- _What you have to do_:
Print the part of the listing that opens with the line containing "You are a GUI" and runs through its last line, reproducing those lines exactly and leaving the pictures out.

=-=-=-=-=

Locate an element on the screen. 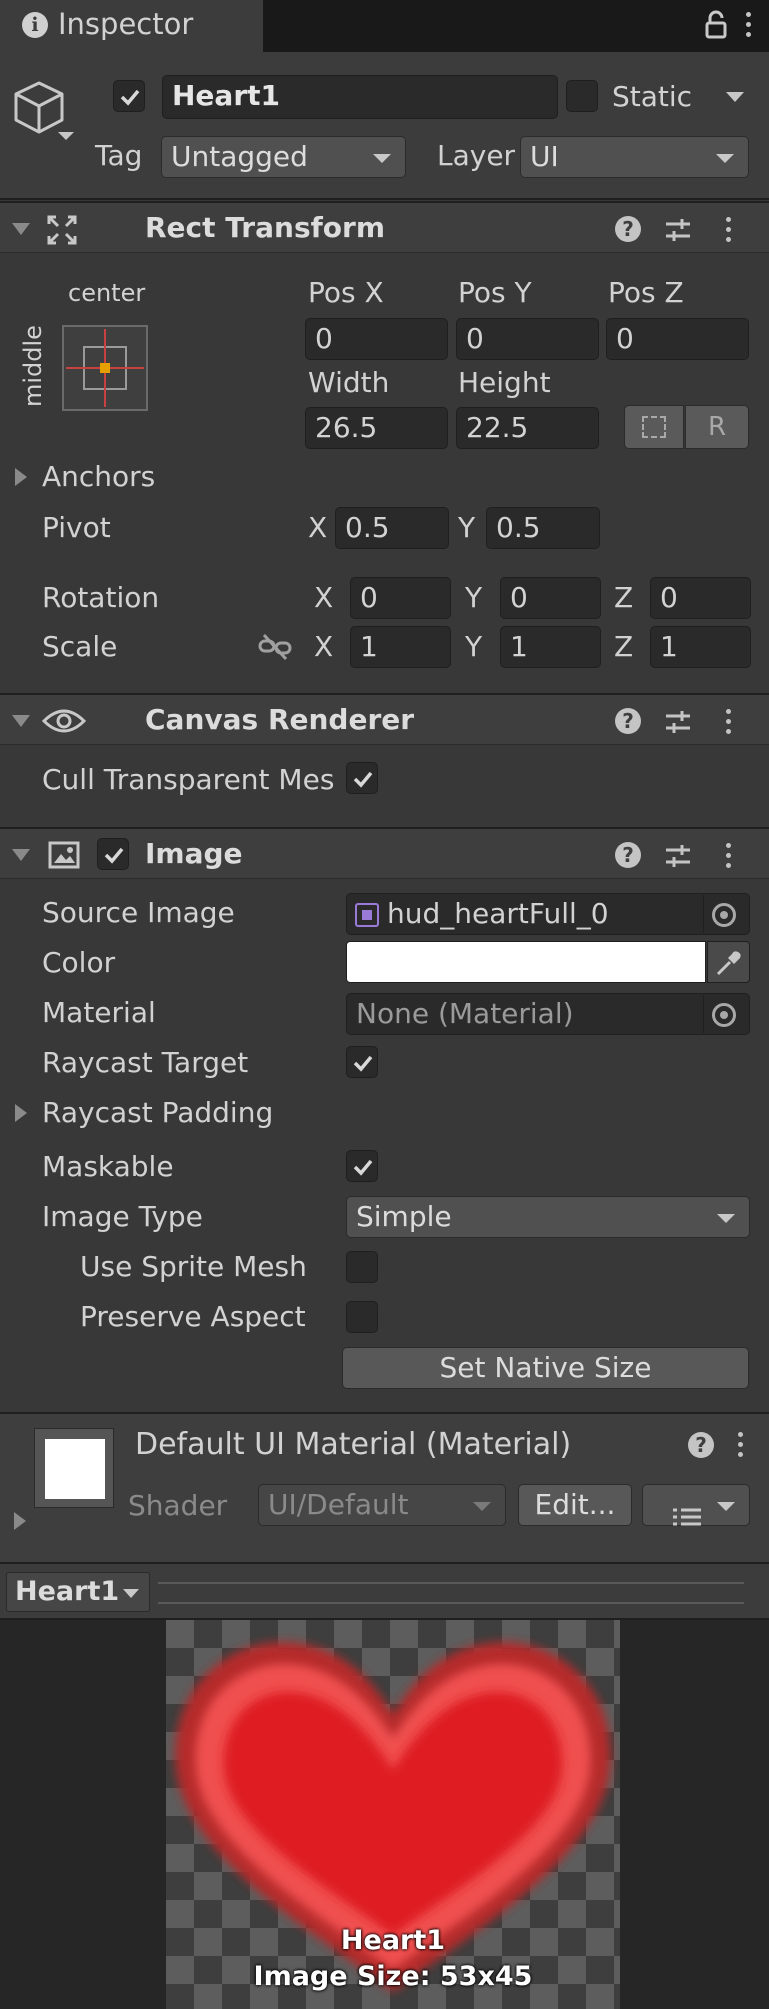 This screenshot has width=769, height=2009. layer-dropdown: UI is located at coordinates (634, 157).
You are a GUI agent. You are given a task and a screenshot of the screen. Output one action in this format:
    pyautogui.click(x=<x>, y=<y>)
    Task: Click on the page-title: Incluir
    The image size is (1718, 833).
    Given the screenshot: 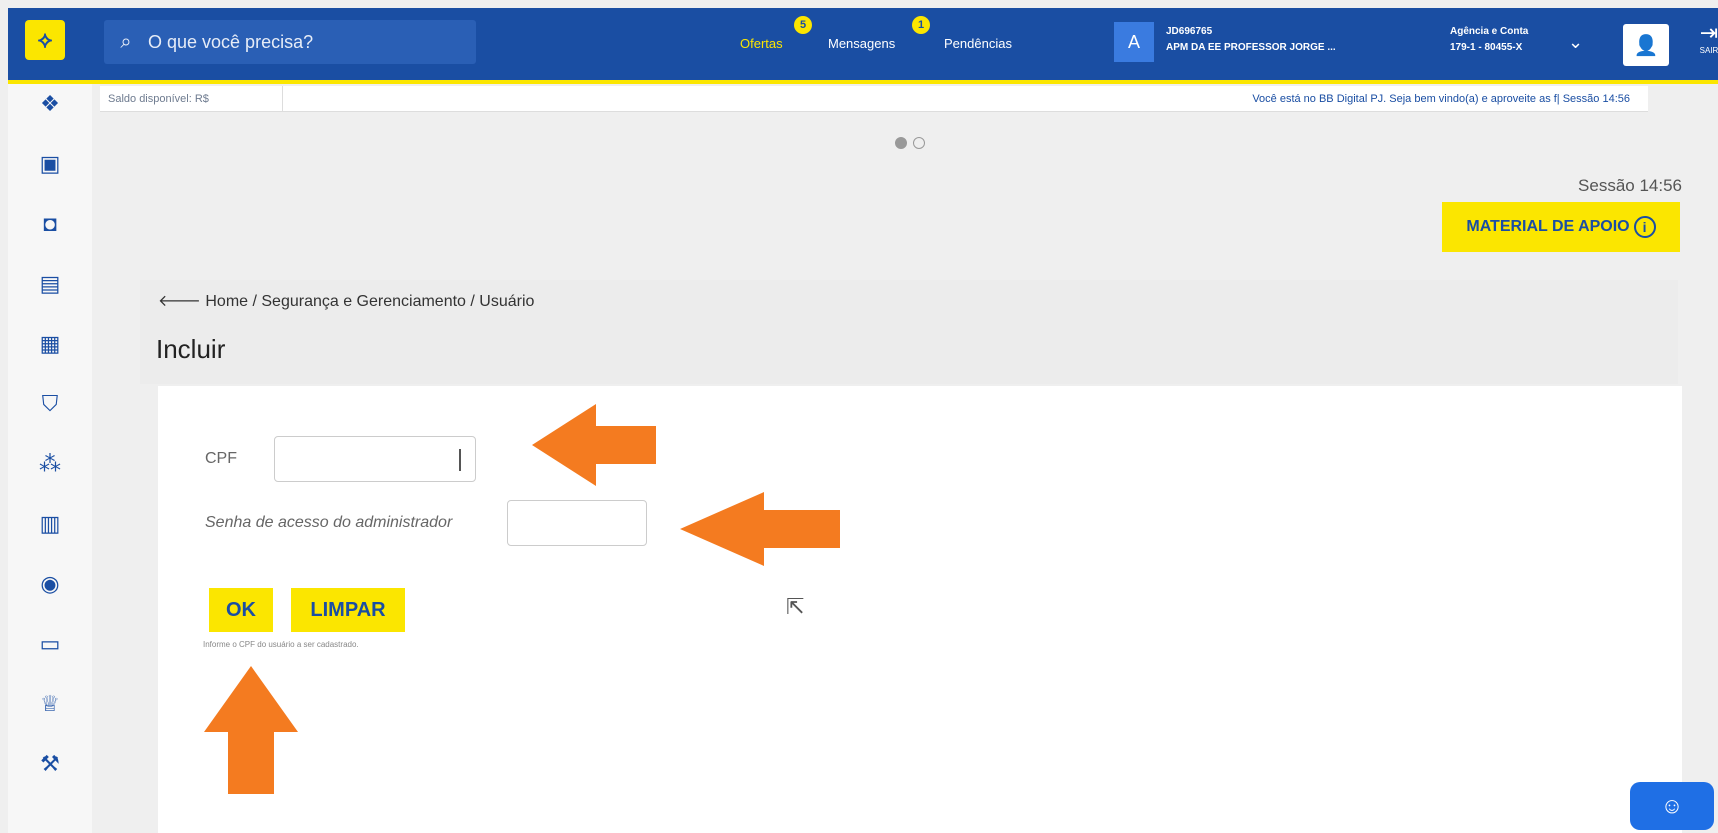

=-=-=-=-=

- _Solution to the exercise_:
You are a GUI agent. You are given a task and a screenshot of the screen. Output one action in this format:
    pyautogui.click(x=<x>, y=<y>)
    Task: Click on the page-title: Incluir
    The image size is (1718, 833).
    Given the screenshot: 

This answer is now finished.